Fluorescence Lymph Node Mapping for Colon Cancer Surgery

Clinico-oncological Safety and Efficacy of Real-time Fluorescence Lymph Node Mapping (FLNM) in Laparoscopic and Robotic Right Hemicolectomy for Patients With Locally Advanced Right-sided Colon Cancer; Multicenter Phase II Open Labelled Randomized Controlled Trial

Sponsor

Pusan National University Yangsan Hospital

Enrollment

186 participants

Start Date

Jul 23, 2025

Study Type

INTERVENTIONAL

Conditions

Right Hemicolectomy

Summary

Fluorescence-guided surgery using indocyanine green can visualize the complex and diverse lymph node drainage structures for each patient and help determine the extent of dissection of the D3 lymph node tailored to the patient. However, since fluorescence lymph node mapping (FLNM) is still being conducted only at some institutions for research purposes and is limited to reporting the results of small-scale studies of patients, a large-scale multi-center study was conducted to verify the clinical-oncological effects of FLNM. Research is needed. Therefore, this study used real-time fluorescence lymph node mapping (FLNM) to determine the extent of D3 lymph node dissection when performing right hemicolectomy and D3 lymph node dissection in patients with locally advanced right-sided colon cancer and to safely remove extensive lymph nodes.

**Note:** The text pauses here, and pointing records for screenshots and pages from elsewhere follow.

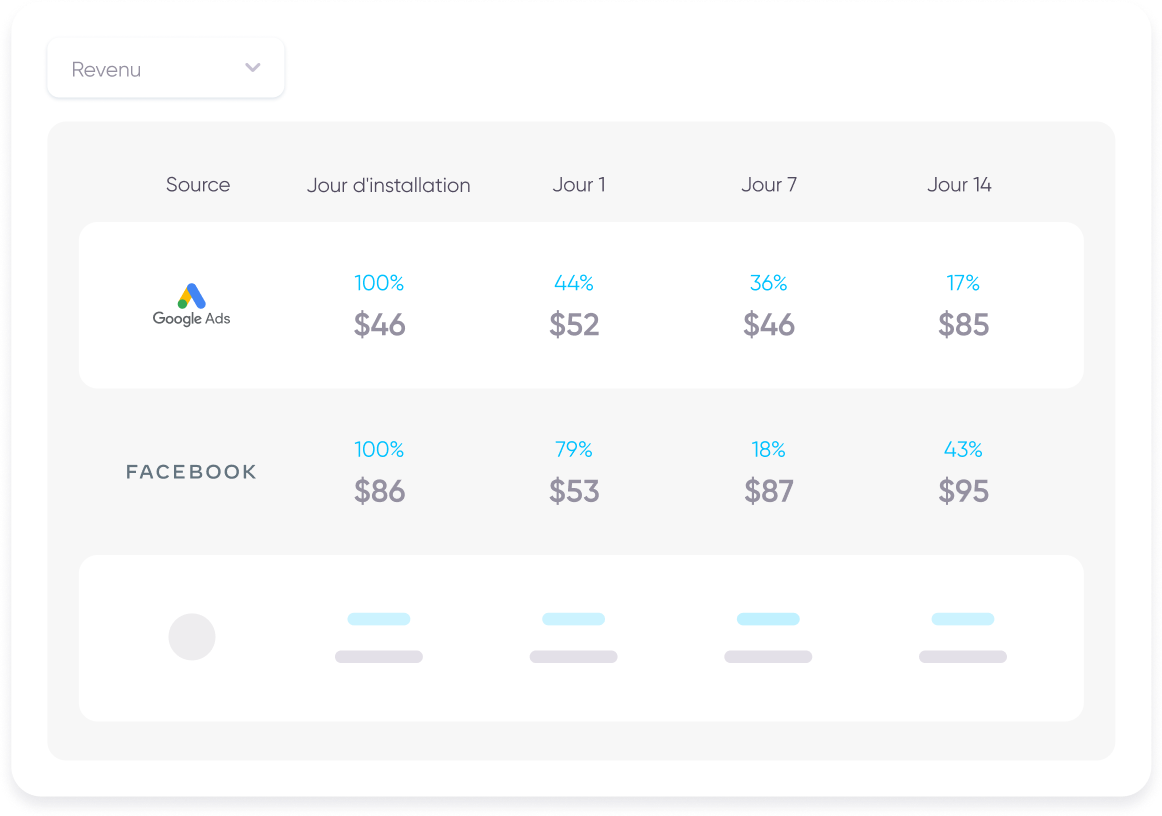Select Google Ads 44% Jour 1 percentage
The width and height of the screenshot is (1162, 816).
pos(574,284)
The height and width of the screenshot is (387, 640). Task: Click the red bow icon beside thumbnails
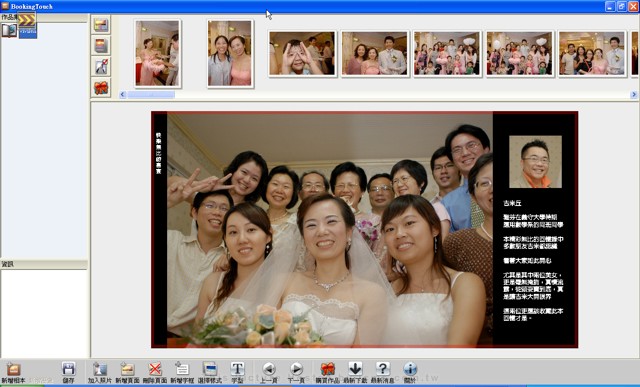click(x=101, y=88)
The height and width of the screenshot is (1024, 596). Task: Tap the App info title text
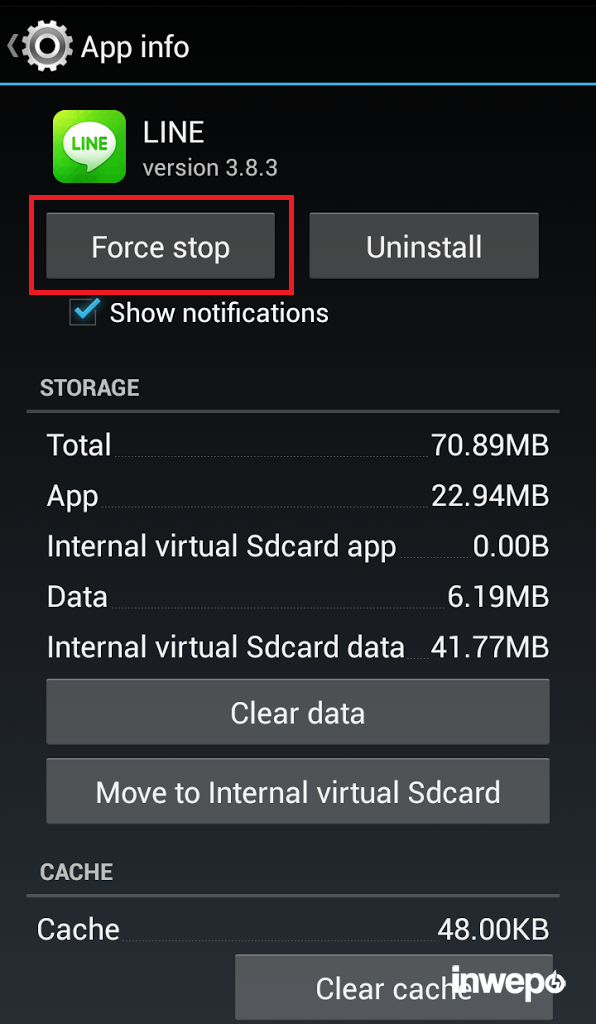point(135,47)
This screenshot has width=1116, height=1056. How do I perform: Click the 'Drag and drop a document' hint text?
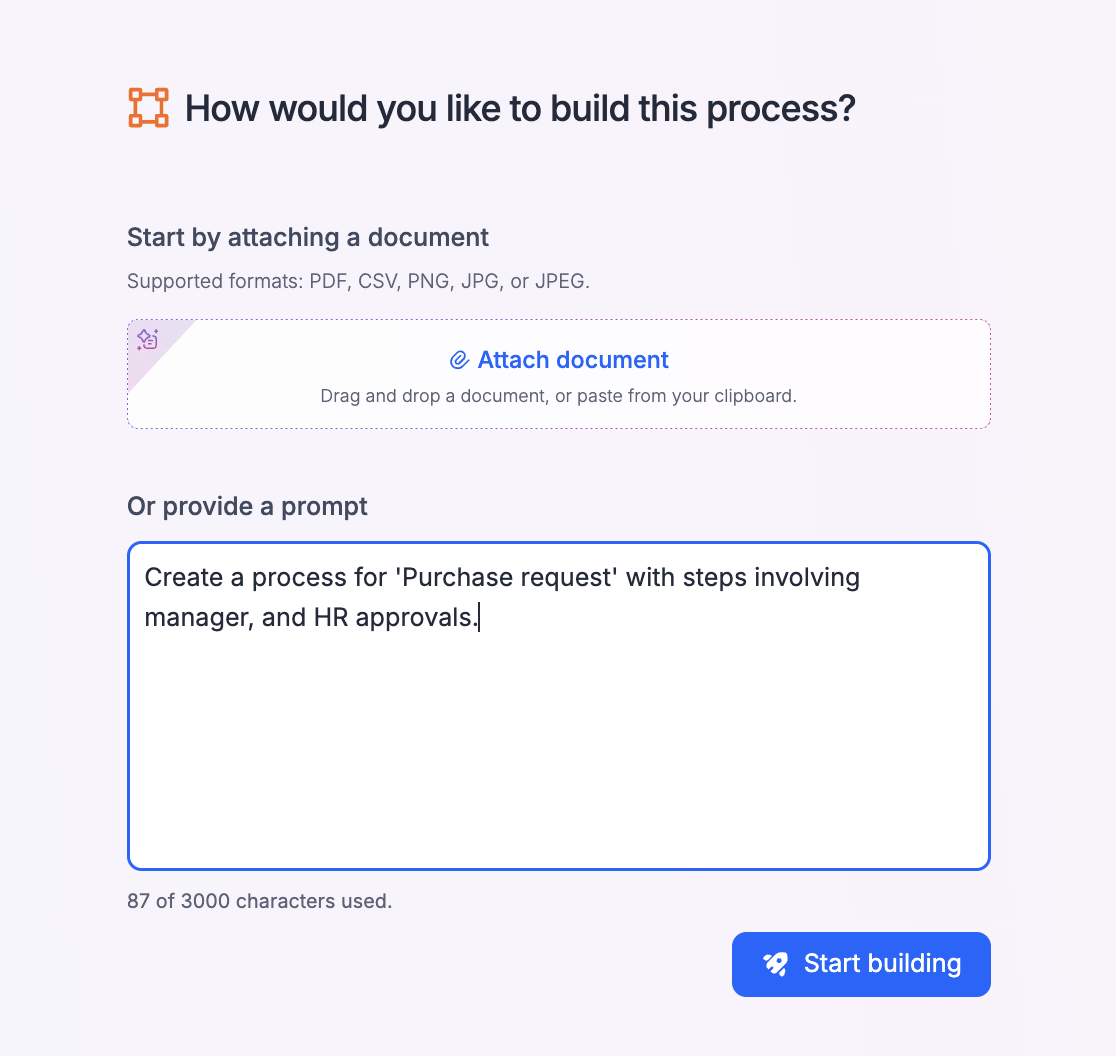tap(558, 395)
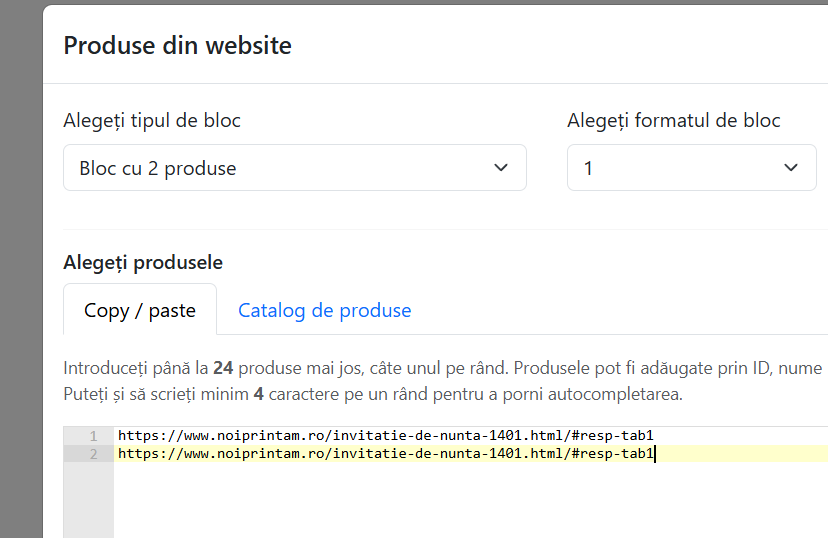Click the 'Alegeți tipul de bloc' label
This screenshot has width=828, height=538.
tap(152, 120)
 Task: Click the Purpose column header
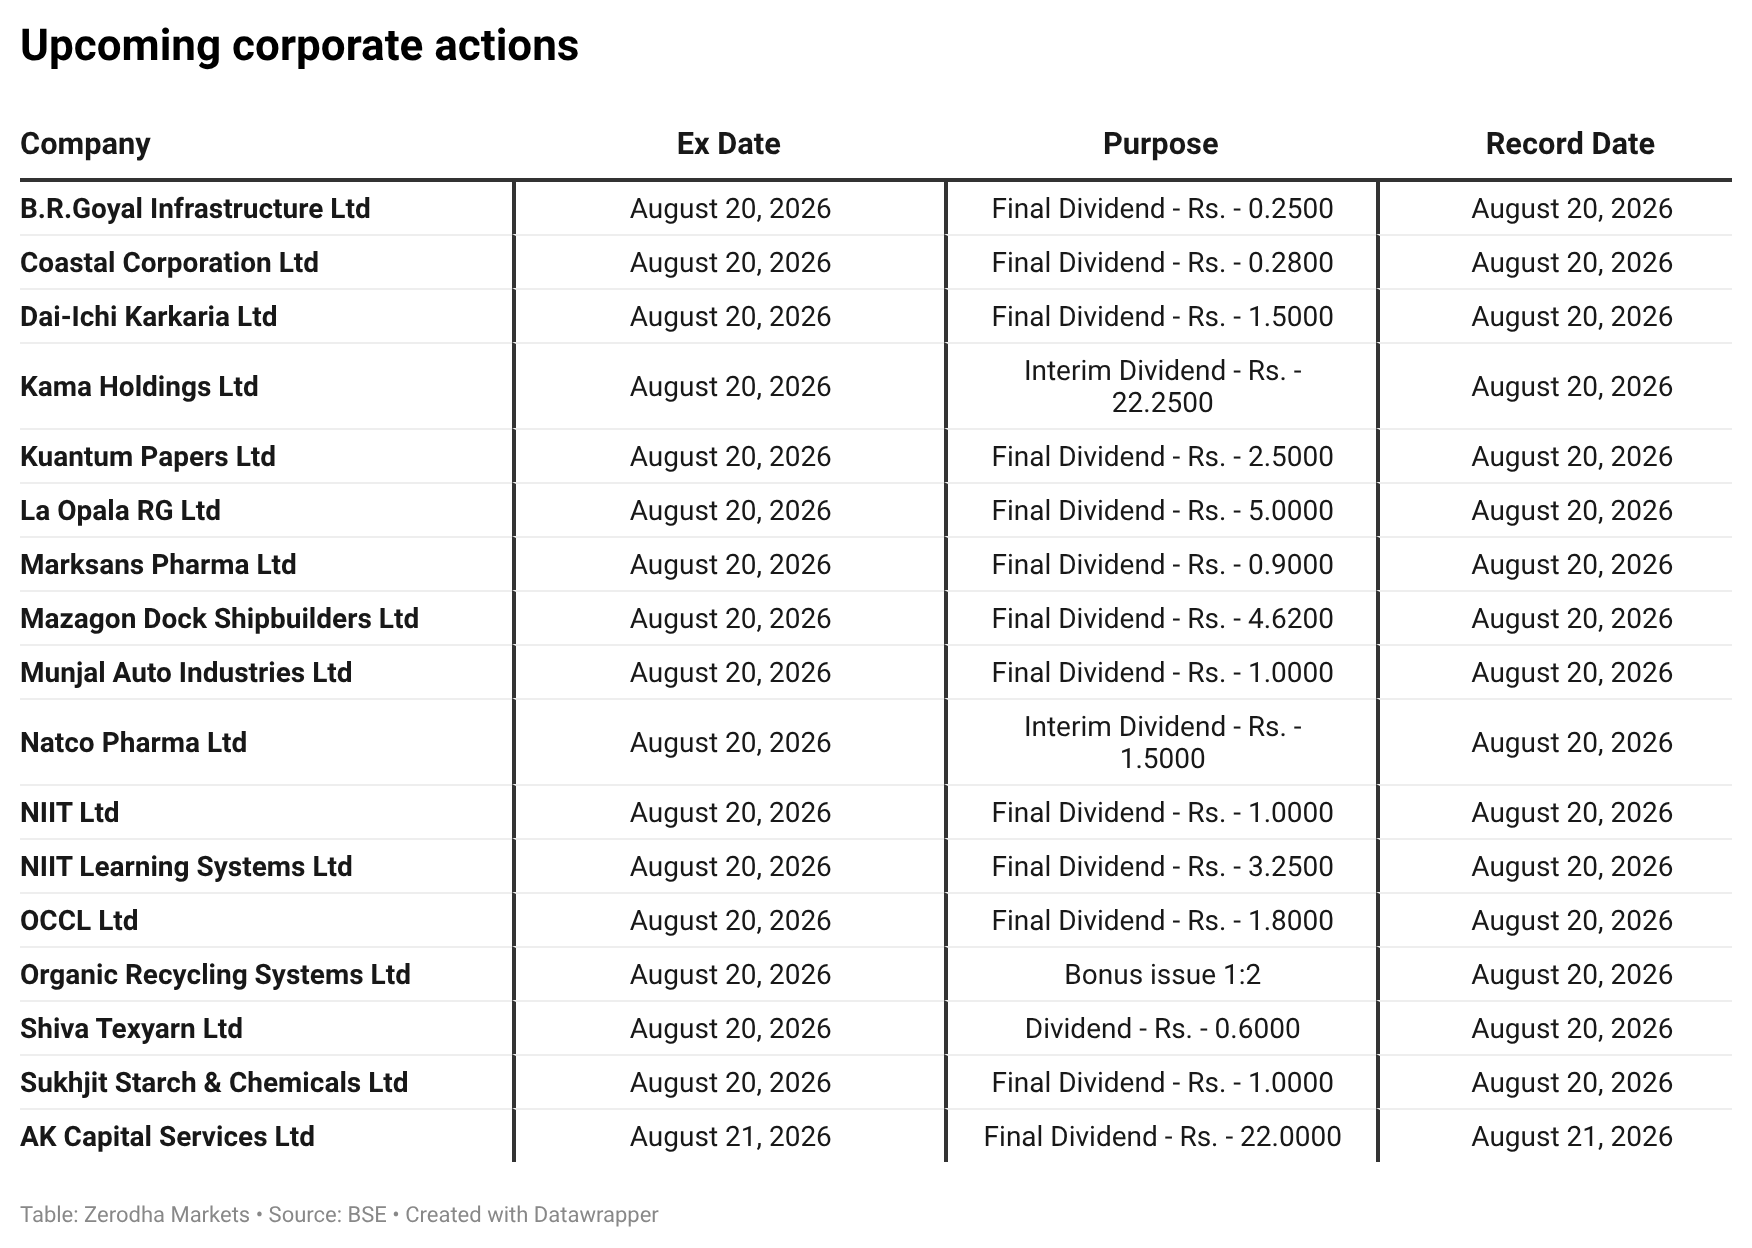click(1160, 144)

We aim to evaluate whether the dissection procedure is safe and beneficial in terms of clinical oncology.

Eligibility

Min Age: 19 YearsMax Age: 85 Years

Inclusion Criteria6

  • Patients who over 19 years old, Under 85 years old
  • Patient with locally advanced right colon cancer requiring D3 lymphadenectomy
  • Colon cancer patients diagnosed with clinical stage cT3-4 N0 or cTany N1-2 before surgery
  • Patient with right-sided colon cancer located in the cecum, ascending colon, flexure colon, and proximal transverse colon.
  • Patients with American Society of Anesthesiology (ASA) I-III
  • Patients who agreed to the research purpose and voluntarily gave informed consent

Exclusion Criteria14

  • Patients with a history of allergy or side effects to sodium iodine
  • Patients with colon cancer who have distant or peritoneal metastases
  • Patients requiring emergency surgery due to colon obstruction or colon perforation
  • Patients with inflammatory bowel disease not controlled by drug treatment
  • Patients with concurrent cancer in other areas other than colon cancer
  • Patients with a history of hereditary disease or coagulopathy at risk of bleeding
  • Women who are pregnant or may be pregnant and lactating women
  • Patients with chronic renal failure (e-GFR \< 15) or patients receiving dialysis at the time of screening
  • Patients diagnosed with liver failure or with decreased consciousness due to hepatic encephalopathy
  • Patients judged to have difficulty in smooth lymph perfusion due to heart disease (acute myocardial infarction, acute and chronic heart failure) within the past 6 months
  • Patients unable to undergo general anesthesia
  • Patients with American Society of Anesthesiology (ASA) IV or V
  • Patients who do not wish to participate in this study
  • Patients who are judged by the researcher to be unsuitable for participation in this clinical trial (Example: People with a life expectancy of less than 6 months, people expected to have low compliance with clinical trials, etc.)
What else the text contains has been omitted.